**Actions to take**
**A)** Reproduce, word for word, the part of the rat guide that opens with the words containing "Rats in the" and closes with "and placement matters.".
**B)** In the rat guide, what size are rat droppings usually said to be?

··· Extract to read ···

Rats in the house are not just gross. They chew wires, contaminate food, spread disease through droppings and urine, and they can turn a small issue into a full-blown infestation fast. The good news is you can usually solve this without guesswork if you follow a simple order of operations.
As a gardener, you also have to think about the outside. Compost piles, chicken feed, fallen fruit, and dense groundcover can keep the “rat pressure” high around your home even if you catch the ones inside.
This guide walks you through what works in real houses and real backyards.
First, confirm you are dealing with rats
Before you buy traps, take 10 minutes to confirm what you have. Mice and rats behave differently, and trap choice and placement matters.
Common rat signs indoors
- Droppings: Rat droppings are larger than mouse droppings, usually about 1/2 to 3/4 inch and thicker.
- Grease rub marks: Dark smears along baseboards, pipes, or wall edges where they repeatedly travel.
- Gnawing: Chewed cardboard, plastic bins, pet food bags, or wiring insulation.

··· Listed records ···

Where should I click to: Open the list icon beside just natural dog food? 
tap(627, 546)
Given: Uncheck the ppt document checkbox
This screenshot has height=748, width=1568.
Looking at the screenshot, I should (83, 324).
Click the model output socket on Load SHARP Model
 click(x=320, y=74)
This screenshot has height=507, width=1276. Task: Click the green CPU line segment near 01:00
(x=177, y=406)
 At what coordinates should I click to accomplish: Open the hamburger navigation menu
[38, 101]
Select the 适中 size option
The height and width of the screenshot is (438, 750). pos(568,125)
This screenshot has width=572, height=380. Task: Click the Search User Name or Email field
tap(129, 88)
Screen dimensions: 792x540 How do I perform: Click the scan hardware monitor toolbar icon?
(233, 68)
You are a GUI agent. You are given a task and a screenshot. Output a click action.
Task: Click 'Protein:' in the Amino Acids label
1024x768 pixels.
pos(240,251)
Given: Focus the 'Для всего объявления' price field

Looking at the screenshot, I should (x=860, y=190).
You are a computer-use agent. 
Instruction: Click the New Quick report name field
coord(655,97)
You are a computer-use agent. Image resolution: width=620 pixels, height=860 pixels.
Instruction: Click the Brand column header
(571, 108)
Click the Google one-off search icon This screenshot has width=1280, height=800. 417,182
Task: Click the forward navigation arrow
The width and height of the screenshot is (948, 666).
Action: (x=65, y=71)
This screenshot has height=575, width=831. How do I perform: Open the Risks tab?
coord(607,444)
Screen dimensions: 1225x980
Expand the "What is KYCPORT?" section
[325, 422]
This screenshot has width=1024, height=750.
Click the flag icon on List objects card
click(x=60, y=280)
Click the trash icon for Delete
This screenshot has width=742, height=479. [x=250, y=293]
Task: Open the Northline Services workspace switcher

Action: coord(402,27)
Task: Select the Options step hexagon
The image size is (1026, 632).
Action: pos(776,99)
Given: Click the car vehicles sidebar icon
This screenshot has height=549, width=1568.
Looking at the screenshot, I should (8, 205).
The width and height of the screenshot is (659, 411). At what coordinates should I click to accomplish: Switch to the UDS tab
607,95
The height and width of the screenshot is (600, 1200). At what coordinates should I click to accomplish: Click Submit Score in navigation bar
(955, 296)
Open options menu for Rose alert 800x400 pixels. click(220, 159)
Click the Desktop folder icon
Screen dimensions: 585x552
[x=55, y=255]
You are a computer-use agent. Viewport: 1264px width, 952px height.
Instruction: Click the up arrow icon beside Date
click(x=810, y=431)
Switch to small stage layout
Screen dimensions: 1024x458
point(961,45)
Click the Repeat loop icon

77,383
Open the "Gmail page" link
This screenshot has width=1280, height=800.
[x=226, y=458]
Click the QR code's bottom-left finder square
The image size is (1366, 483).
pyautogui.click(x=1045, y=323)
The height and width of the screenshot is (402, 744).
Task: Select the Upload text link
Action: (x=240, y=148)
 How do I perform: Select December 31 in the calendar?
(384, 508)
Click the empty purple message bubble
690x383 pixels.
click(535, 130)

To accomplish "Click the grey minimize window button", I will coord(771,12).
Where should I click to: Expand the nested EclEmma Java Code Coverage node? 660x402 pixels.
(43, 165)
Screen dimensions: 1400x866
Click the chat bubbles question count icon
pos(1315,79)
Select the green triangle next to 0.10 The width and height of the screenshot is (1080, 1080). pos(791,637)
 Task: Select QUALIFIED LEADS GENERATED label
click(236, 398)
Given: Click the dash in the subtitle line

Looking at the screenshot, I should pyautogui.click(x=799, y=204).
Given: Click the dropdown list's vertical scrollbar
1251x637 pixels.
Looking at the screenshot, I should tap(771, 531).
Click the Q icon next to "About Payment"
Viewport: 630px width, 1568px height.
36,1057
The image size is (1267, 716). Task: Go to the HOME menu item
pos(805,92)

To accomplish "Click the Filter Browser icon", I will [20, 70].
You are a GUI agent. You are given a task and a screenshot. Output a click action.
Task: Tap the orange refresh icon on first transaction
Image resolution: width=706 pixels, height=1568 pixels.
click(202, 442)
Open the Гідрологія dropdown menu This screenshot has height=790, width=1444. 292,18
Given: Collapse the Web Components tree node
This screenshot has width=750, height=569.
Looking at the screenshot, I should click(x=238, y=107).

···

**Numbered answers**
**A)**
Rats in the house are not just gross. They chew wires, contaminate food, spread disease through droppings and urine, and they can turn a small issue into a full-blown infestation fast. The good news is you can usually solve this without guesswork if you follow a simple order of operations.
As a gardener, you also have to think about the outside. Compost piles, chicken feed, fallen fruit, and dense groundcover can keep the “rat pressure” high around your home even if you catch the ones inside.
This guide walks you through what works in real houses and real backyards.
First, confirm you are dealing with rats
Before you buy traps, take 10 minutes to confirm what you have. Mice and rats behave differently, and trap choice and placement matters.

**B)** They are usually about 1/2 to 3/4 inch long and thicker than mouse droppings.